- EXERCISE BRIEF
Look below and pull out each line with the word "height".

- PROVIDED RECORDS
⁂
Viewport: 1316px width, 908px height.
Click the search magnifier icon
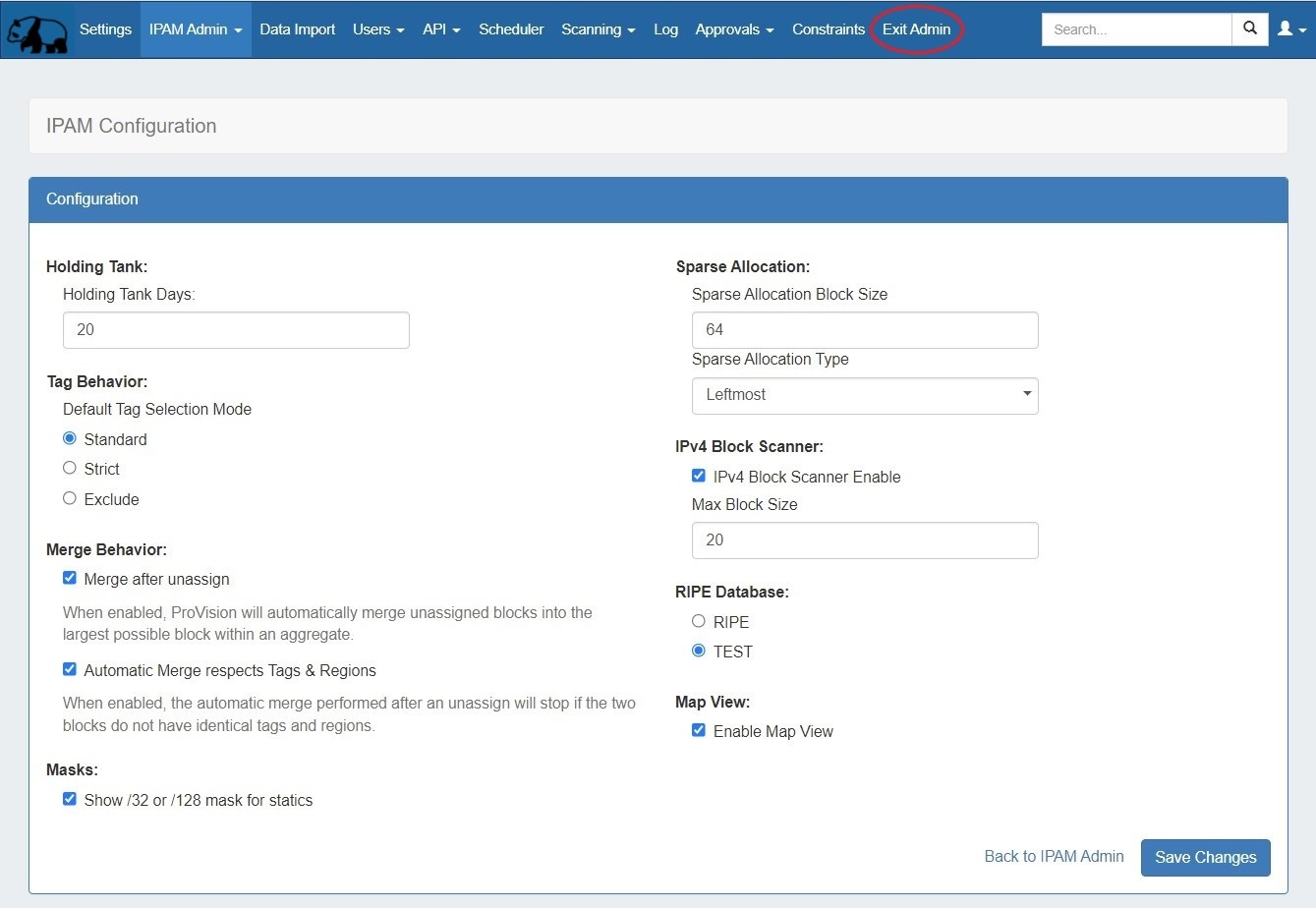tap(1249, 29)
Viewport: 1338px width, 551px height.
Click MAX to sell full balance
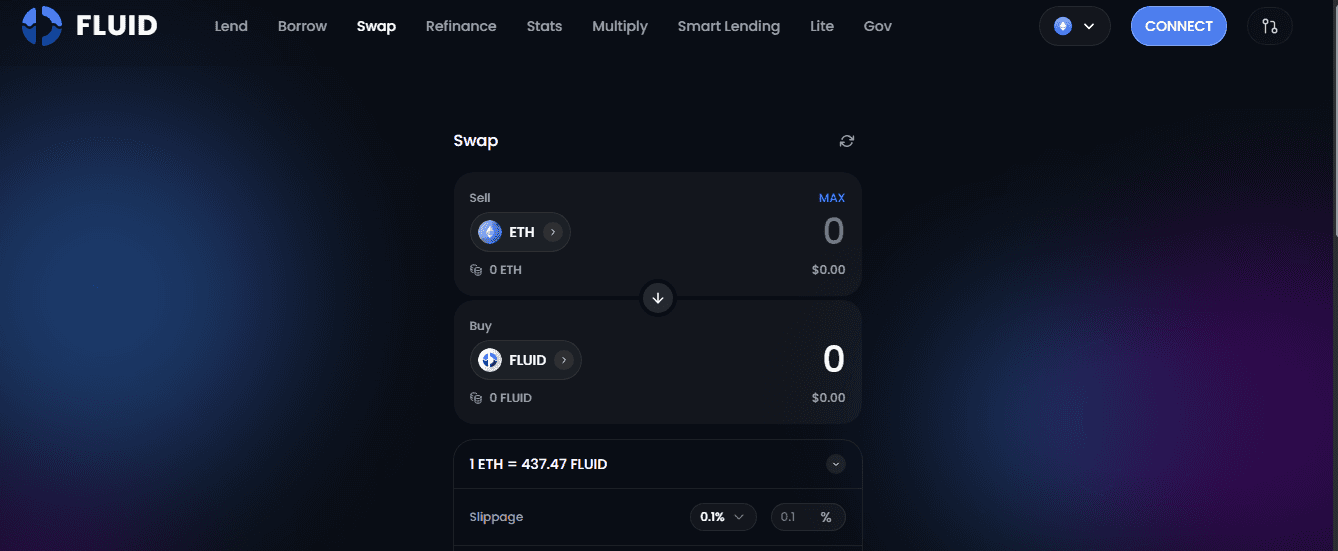click(x=832, y=198)
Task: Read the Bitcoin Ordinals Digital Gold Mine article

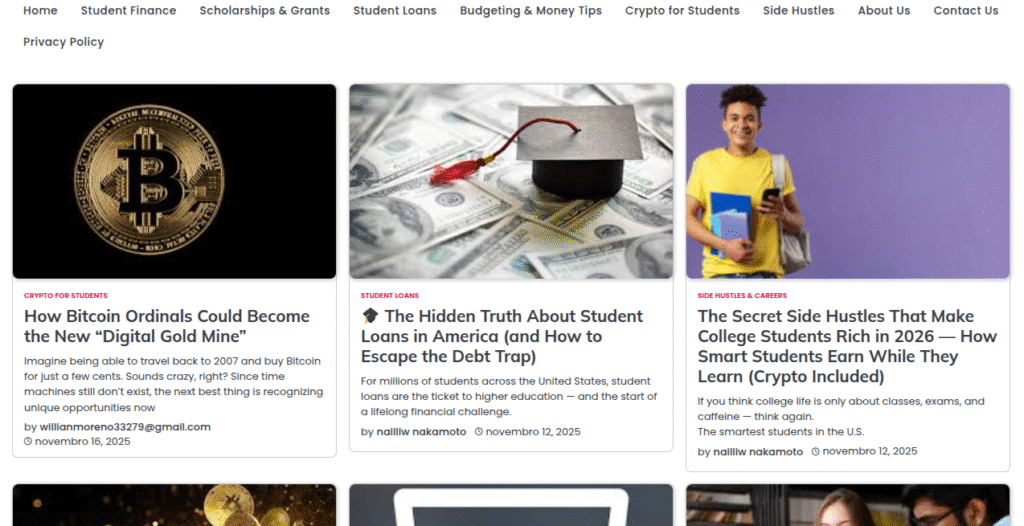Action: pyautogui.click(x=167, y=326)
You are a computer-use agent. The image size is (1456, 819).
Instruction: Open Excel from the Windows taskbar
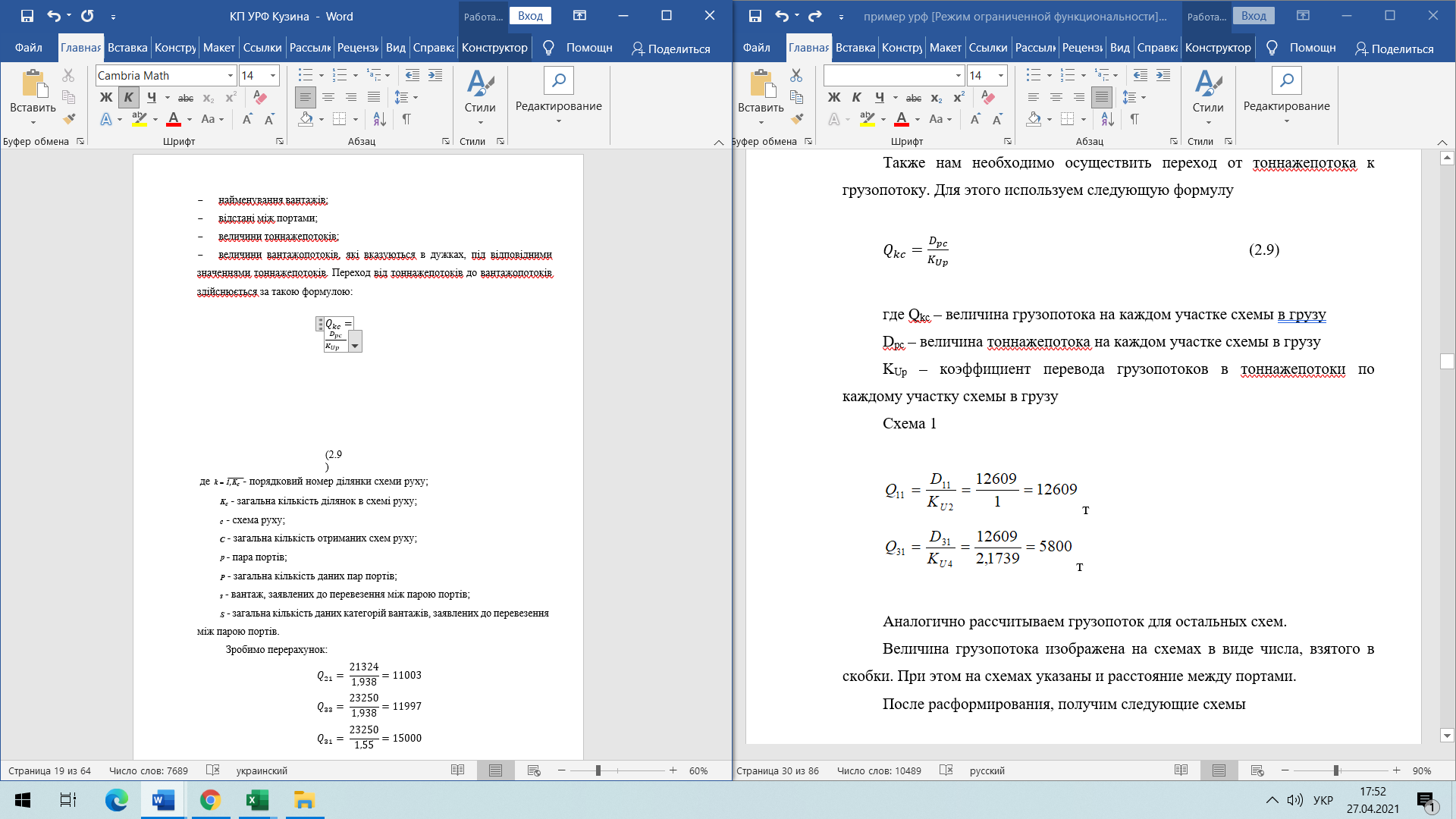point(257,800)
⁂
- REPLY
Viewport: 1316px width, 908px height.
Viewport: 1338px width, 551px height.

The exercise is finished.